The A90 Atlantic was Austin’s bold attempt to break into the lucrative and critical US market at a time when dollar exports were of huge importance to the UK economy.
It was a streamlined vehicle with a separate chassis, and was powered by a derivative of the 2.2-litre engine first used in the Austin 16 h.p., bored out to 2.6 litres and with twin SU carburettors in place of the single Zenith used in the 16 h.p. and the subsequent A70 Hampshires and Herefords. This 2.6 litre/twin SU variant of the engine went on to power the Austin-Healey 100/4.
Available as both a saloon and a convertible, the Atlantic had a number of unusual features, including a third ‘cyclops’ headlamp, and for some of the saloon models, a wind-down rear window, with the handle located near the driver, above the rear-view mirror.
An A90 Atlantic Convertible participated in a number of endurance record attempts at Indianapolis, led by Austin’s publicity supremo at the time, Alan Hess. Amongst the records achieved was an average of 70mph for a full 24 hours – a record which still stands to this day. The vehicle involved is kept in the Birmingham Museums collection, and, whilst not on permanent display, can be seen on their regular open days. The Collection also kindly allowed the club to borrow the vehicle for our stand at the NEC Classic Motor Show in 2009.

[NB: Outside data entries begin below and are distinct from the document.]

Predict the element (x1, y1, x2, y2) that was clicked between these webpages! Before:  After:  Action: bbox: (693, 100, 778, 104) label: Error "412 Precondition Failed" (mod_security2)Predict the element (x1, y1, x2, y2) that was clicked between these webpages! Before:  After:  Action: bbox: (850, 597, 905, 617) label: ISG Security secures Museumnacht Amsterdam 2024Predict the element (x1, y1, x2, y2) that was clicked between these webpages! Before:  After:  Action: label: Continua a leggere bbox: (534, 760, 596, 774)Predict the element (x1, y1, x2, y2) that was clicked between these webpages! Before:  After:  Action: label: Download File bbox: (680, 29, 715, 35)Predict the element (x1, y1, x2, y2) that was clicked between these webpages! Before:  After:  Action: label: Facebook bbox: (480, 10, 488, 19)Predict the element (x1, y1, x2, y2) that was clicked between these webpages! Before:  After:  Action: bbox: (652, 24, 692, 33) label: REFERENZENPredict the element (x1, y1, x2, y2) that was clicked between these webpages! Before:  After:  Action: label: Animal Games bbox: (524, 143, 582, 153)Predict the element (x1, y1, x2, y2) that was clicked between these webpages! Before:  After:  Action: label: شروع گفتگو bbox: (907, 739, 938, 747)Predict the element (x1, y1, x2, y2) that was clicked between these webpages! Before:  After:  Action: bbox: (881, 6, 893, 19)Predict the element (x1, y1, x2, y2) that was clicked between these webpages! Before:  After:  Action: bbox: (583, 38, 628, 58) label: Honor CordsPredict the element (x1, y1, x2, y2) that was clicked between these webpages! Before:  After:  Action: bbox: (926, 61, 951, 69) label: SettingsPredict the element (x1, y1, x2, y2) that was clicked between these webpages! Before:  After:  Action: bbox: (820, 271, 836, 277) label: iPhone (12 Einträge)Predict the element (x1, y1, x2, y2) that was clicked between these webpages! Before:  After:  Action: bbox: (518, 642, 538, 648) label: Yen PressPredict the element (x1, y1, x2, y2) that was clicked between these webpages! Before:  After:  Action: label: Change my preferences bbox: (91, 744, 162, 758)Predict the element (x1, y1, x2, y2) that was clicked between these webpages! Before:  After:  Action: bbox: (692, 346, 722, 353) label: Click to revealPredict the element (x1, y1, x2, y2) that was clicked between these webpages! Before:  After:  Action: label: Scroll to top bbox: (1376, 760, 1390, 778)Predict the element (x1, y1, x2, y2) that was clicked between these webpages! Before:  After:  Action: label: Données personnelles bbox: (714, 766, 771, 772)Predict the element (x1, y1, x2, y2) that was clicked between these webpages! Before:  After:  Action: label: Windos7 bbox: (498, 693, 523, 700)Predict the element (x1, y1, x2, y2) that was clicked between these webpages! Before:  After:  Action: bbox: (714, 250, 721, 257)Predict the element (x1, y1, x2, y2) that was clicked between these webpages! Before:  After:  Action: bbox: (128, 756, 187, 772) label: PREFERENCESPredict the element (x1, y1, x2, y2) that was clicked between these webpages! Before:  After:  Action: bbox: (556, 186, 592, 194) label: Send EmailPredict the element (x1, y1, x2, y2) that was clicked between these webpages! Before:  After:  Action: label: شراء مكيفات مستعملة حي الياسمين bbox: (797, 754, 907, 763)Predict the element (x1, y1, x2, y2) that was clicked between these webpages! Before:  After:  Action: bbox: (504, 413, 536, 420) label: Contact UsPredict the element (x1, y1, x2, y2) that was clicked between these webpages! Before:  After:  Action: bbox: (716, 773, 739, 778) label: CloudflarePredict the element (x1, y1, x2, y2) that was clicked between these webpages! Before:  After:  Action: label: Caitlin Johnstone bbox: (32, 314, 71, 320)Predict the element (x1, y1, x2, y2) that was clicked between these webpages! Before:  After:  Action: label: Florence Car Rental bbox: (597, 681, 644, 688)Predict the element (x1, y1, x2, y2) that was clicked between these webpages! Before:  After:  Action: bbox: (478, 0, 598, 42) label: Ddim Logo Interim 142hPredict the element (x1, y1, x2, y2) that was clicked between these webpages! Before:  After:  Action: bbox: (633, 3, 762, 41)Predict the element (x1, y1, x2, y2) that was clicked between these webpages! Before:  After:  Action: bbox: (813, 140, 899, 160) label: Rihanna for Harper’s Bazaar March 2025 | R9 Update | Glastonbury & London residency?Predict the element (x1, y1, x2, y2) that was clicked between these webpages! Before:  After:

Whilst the Atlantic was never the great breakthrough that Austin were looking for in America, there has been a longstanding misconception that the car was a disaster for Austin – which it was not – it sat alongside the Austin A40 Devon in helping deliver Austin’s record-breaking export performance in those post-war years. The cars are now highly-valued, with Convertibles in particular commanding strong prices.
The A90 Atlantic Convertible was launced in September 1948 with production starting in February 1949 and ceasing by the end of 1950. Production of the Atlantic began in January 1950, and continued until September 1952.